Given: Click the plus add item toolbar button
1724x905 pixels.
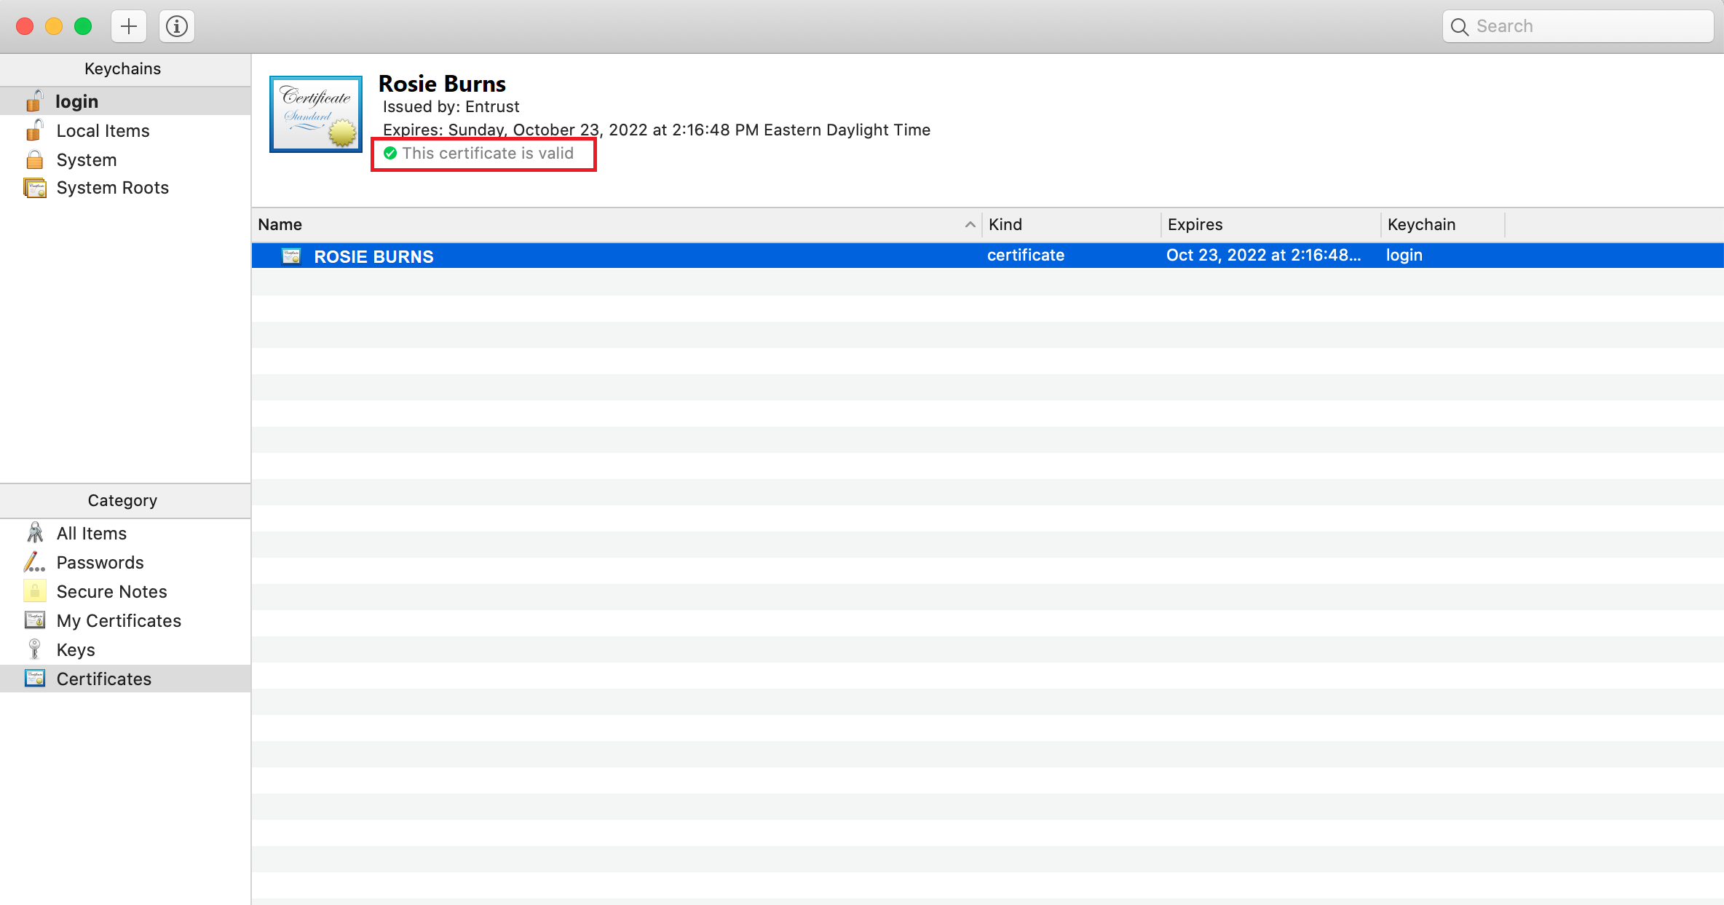Looking at the screenshot, I should pyautogui.click(x=129, y=27).
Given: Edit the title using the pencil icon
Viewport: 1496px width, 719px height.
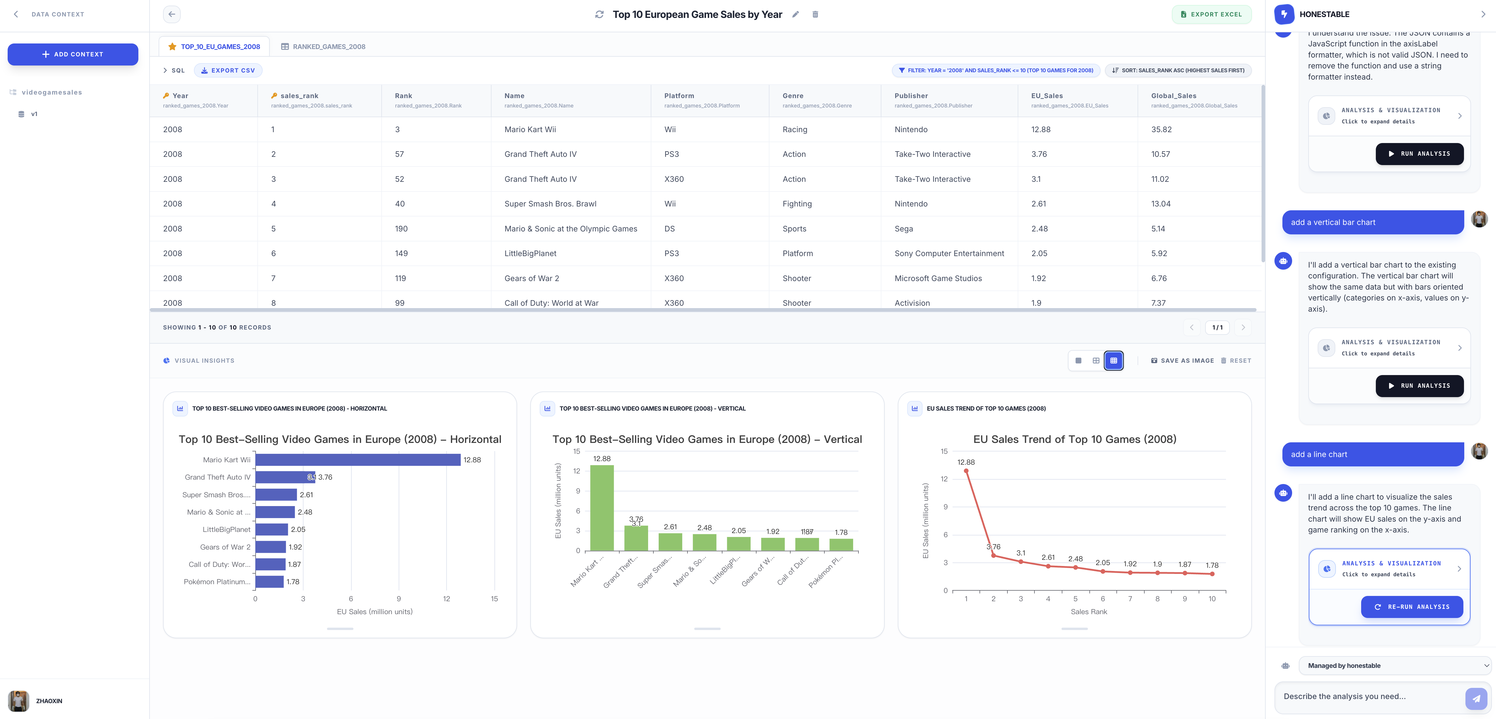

**INSTRUCTIONS FOR THE TASK**.
All lines from the one holding "1724x905 pixels." through the last line of the records need to be copied exactly, both ends included, and the pictures left behind.

**FINISHED TASK**.
1724x905 pixels.
Looking at the screenshot, I should pyautogui.click(x=129, y=27).
Given: Edit the title using the pencil icon
Viewport: 1496px width, 719px height.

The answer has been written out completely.